(Collected data)
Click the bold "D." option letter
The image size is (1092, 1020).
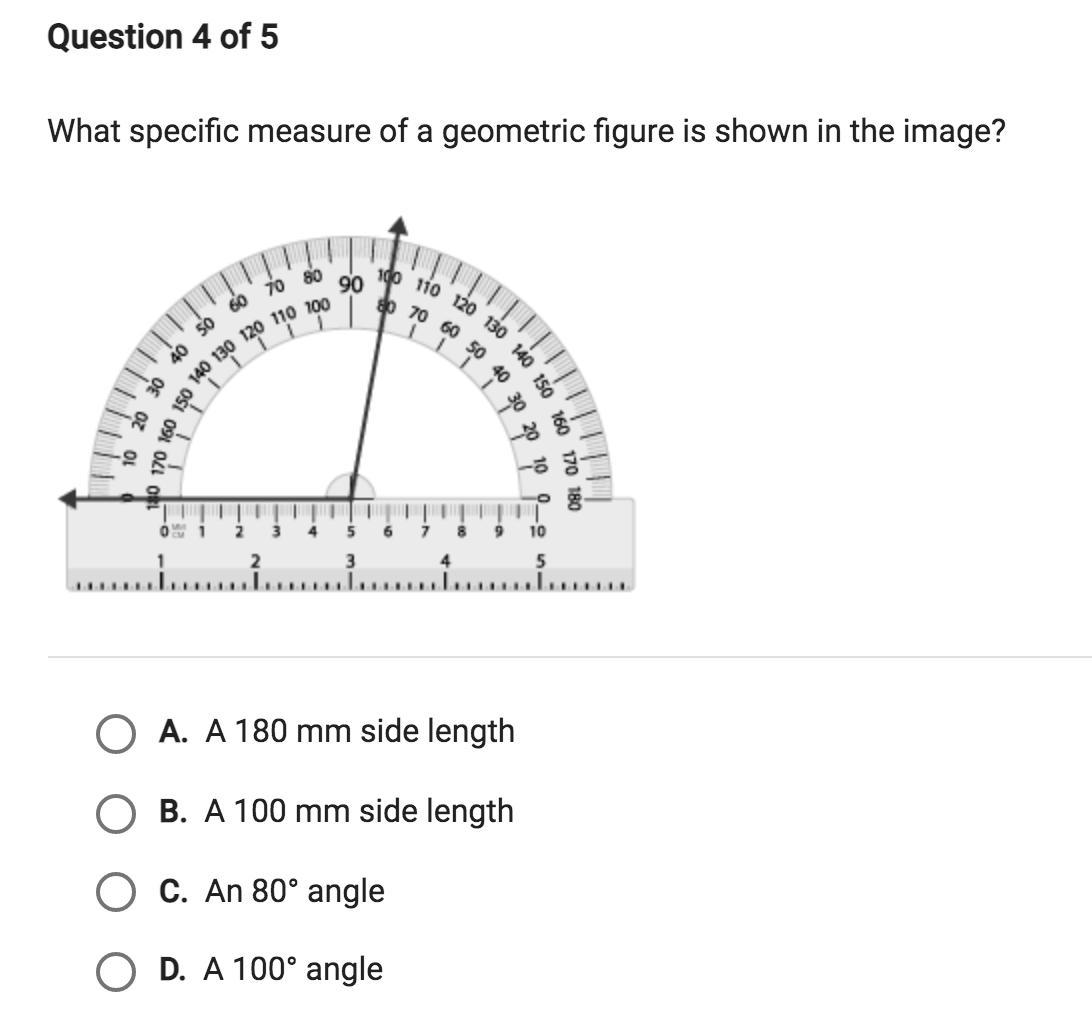coord(173,969)
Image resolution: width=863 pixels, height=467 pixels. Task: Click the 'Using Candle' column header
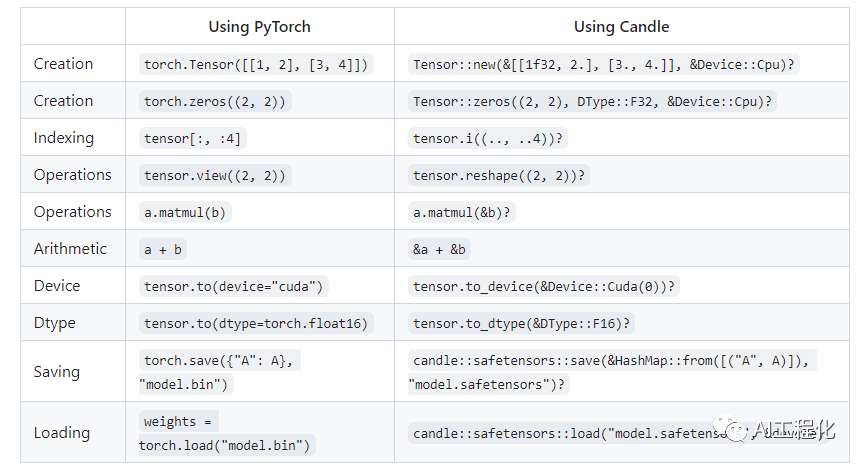(x=621, y=27)
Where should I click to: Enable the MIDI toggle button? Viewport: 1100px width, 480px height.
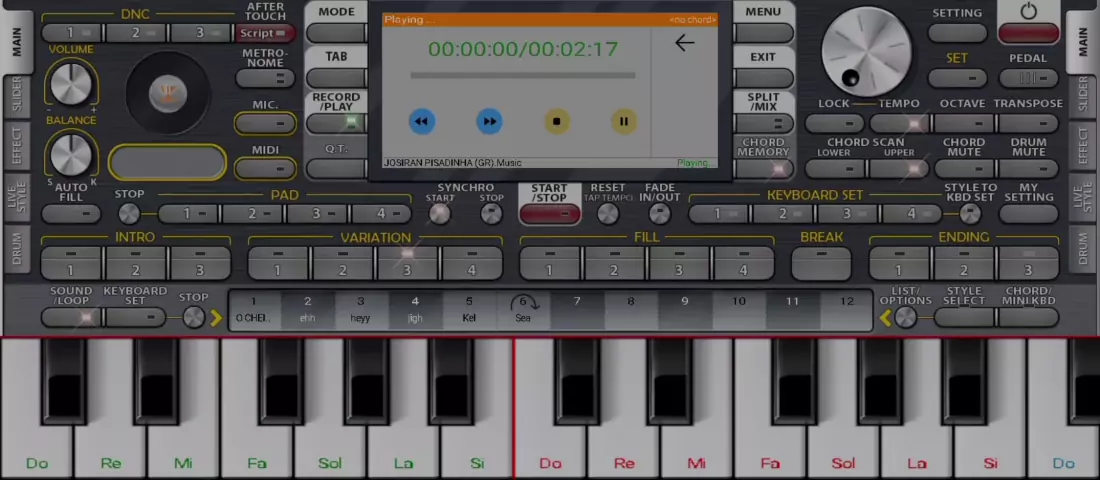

▶ WHAT IS BEING ASKED:
Each entry should be copied exactly as written, though any pictures stay out.

▶ SOLUTION TO THIS TASK:
Click the bold "D." option letter
The image size is (1092, 1020).
coord(173,969)
Image resolution: width=863 pixels, height=467 pixels. Task: Click the 'Using Candle' column header
(x=621, y=27)
Where should I click to: Enable the MIDI toggle button? Viewport: 1100px width, 480px height.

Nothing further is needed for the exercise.